折しも、6月16日の沖縄県議選で自由民主党と公明党が擁立したすべての候補者を当選させていましたし、7月7日の都知事選挙・都議補選では立憲民主党から無所属に転出して勝負をかけてきた蓮舫さんの“自滅”もありました。
◎ネットで黒煙を上げ続ける俺たちの蓮舫さん、誰かどうにかしてあげられませんかね(JBpress)
割と重要な政策を次々と実現した漢・岸田文雄
年初から元旦の能登半島地震の対応とパーティー券還流問題にまつわる党内人事に追われ、党内処分後の4月28日には3補選で惨敗しながらも、原発再稼働や外交・安全保障では着実に点数を重ねて、自民党支持率も岸田政権支持率も、やや持ち直してきたところでした。
岸田さん自身、総裁再選には強い意欲をもって臨んでいると見られていたんですよね。また、条件が整えば再選も可能とも思われていました。
そこに来ての8月14日、お盆明けには態度を示すとしていた岸田文雄さんの総裁選不出馬会見は、驚きをもって迎えられました。私事ながら、ご同業に呼ばれて未明まで飲んで寝てたら突然早朝の電話で叩き起こされて、そりゃもう眠気も酔いも吹っ飛んでおめめパッチリになってしまいますわねえ……。

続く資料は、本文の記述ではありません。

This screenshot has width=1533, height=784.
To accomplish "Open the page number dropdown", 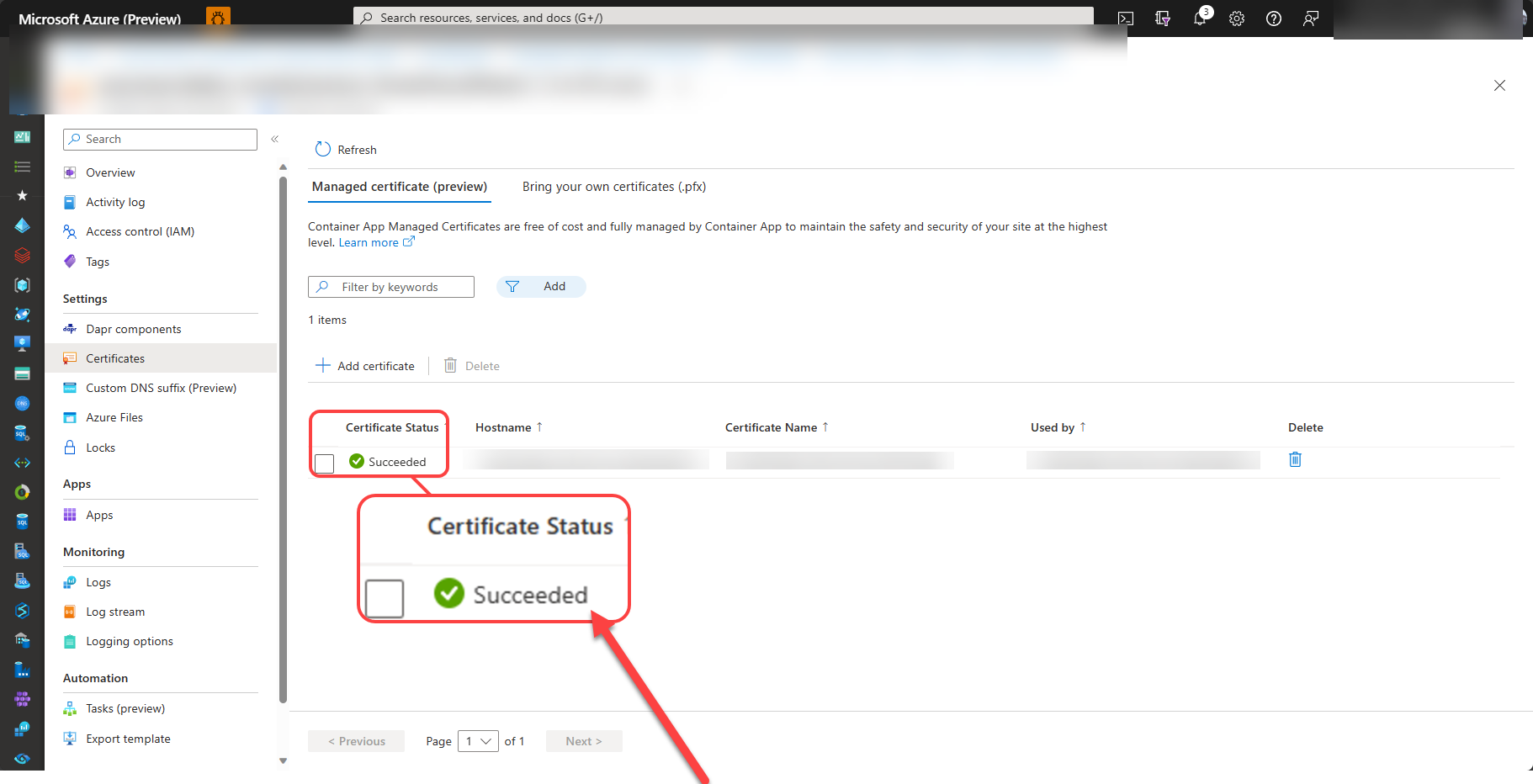I will 477,741.
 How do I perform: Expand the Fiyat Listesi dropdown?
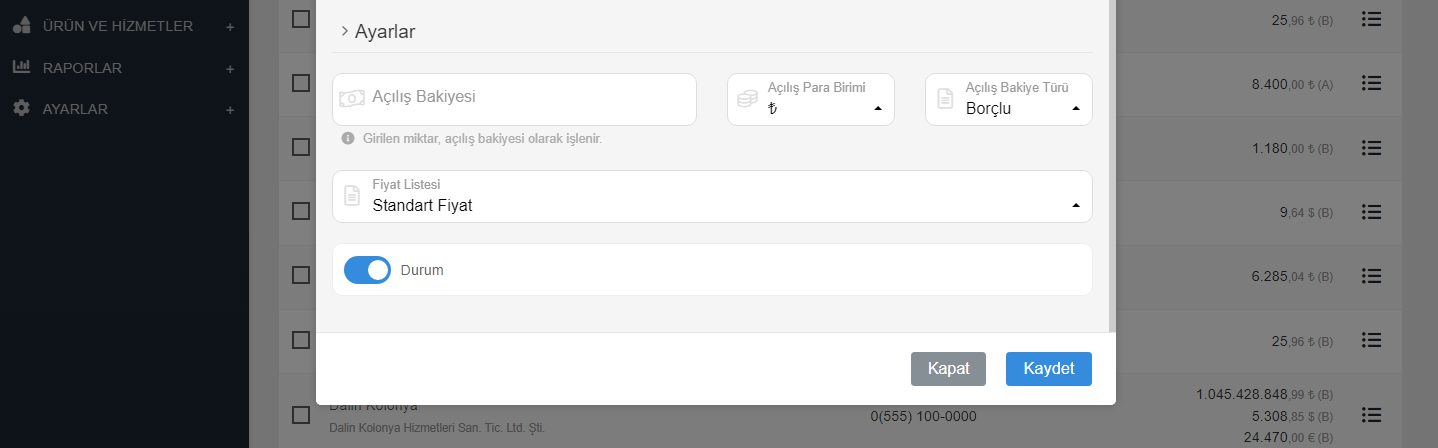pyautogui.click(x=712, y=197)
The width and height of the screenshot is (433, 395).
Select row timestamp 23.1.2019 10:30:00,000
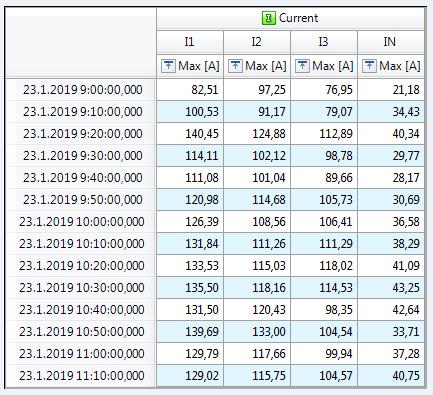[x=82, y=288]
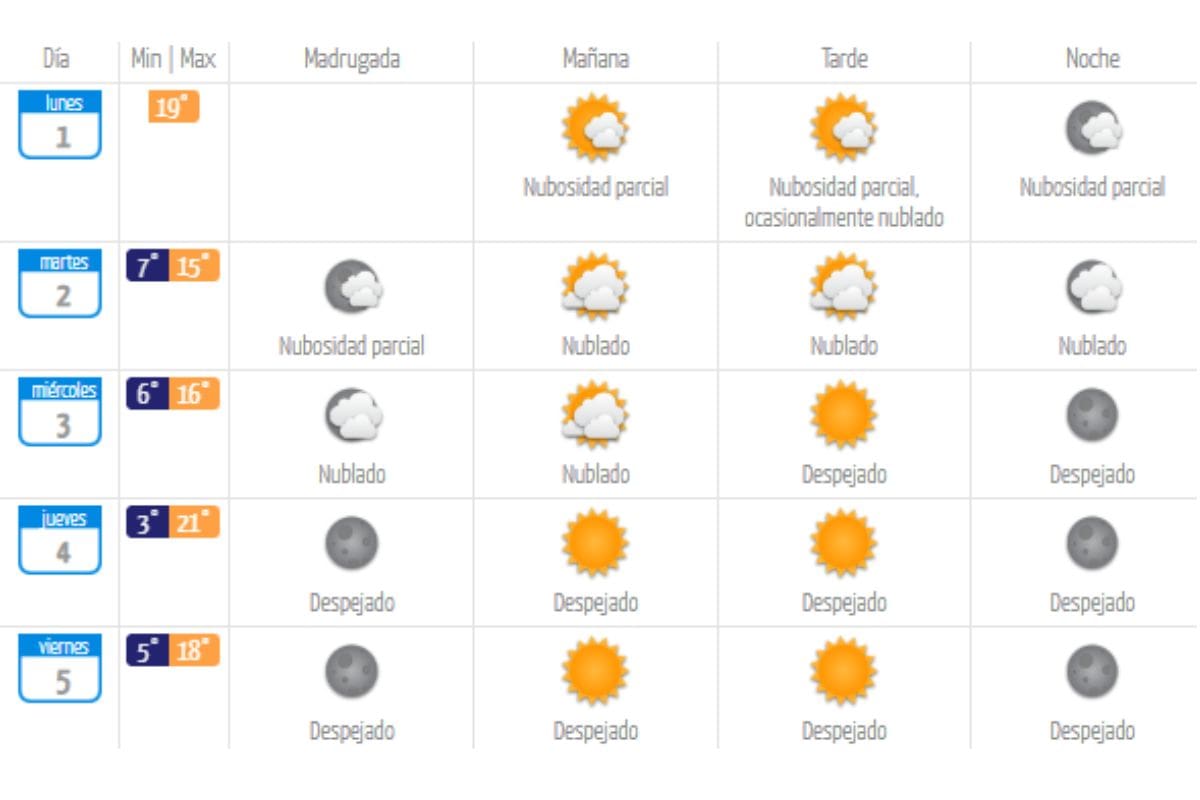Click Monday's 19° max temperature badge
Viewport: 1200px width, 800px height.
tap(174, 107)
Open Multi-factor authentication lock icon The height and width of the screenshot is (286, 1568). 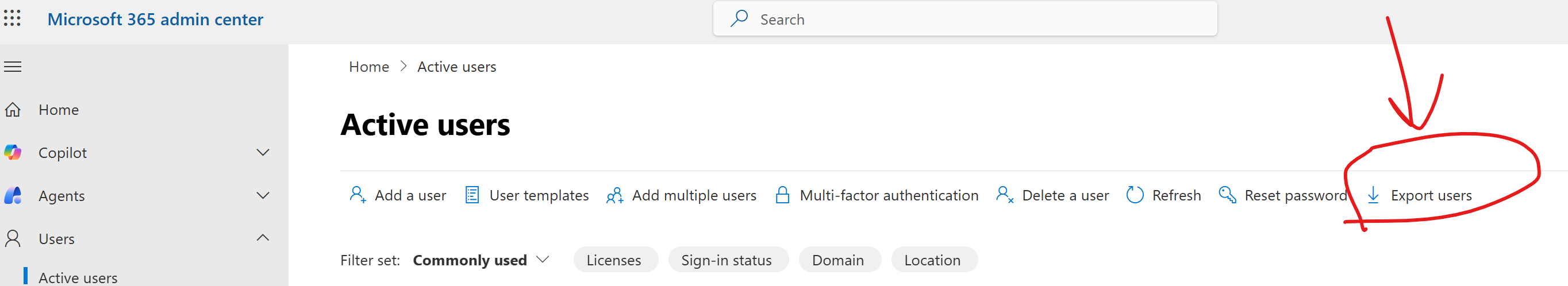click(x=782, y=195)
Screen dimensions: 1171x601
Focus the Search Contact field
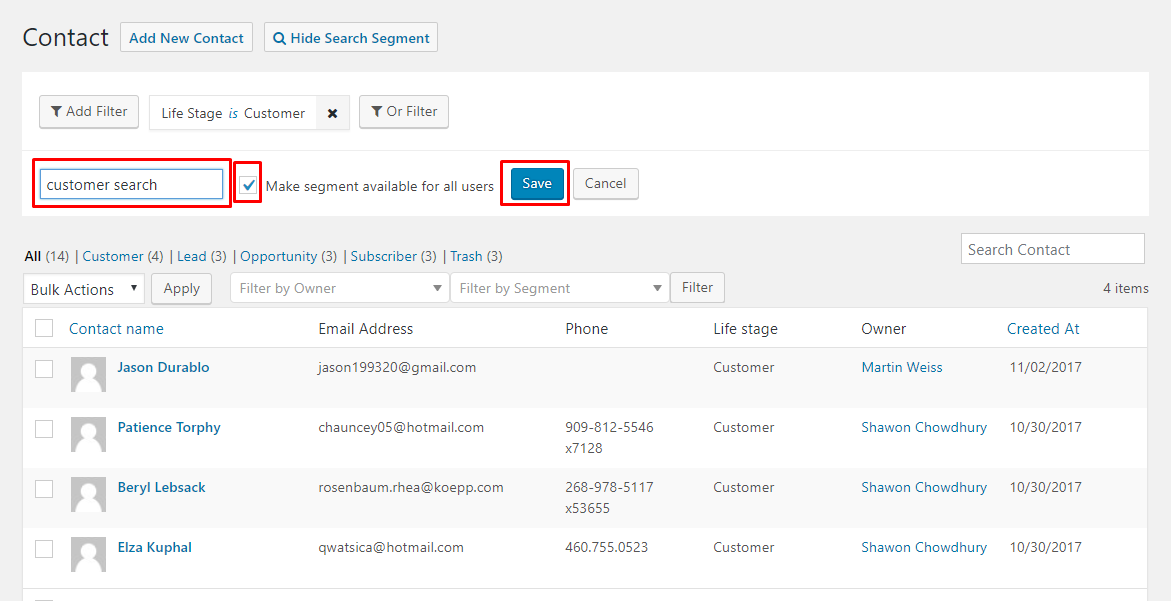(x=1052, y=250)
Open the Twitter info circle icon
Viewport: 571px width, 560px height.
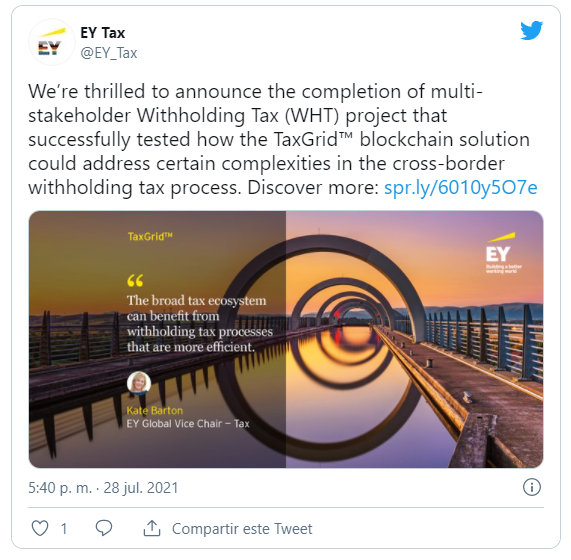pyautogui.click(x=532, y=487)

ともあれ、総裁選不出馬をご決断された総理のお考えは何よりも重大なことですし、最大限に尊重したいと思います。
3年余りの自由民主党総裁と、総理大臣の重責をお務めになられた岸田文雄さんには最大限の謝意と敬意を抱かざるを得ません。本当にお疲れさまでした。
なにぶん今日の朝の出来事ですので、私たちも「えっ、マジなの」という驚きと共に、ああ、そうなのか……という雰囲気になるのは、漢・岸田文雄のある種の「美学」によるところが大きいと思います。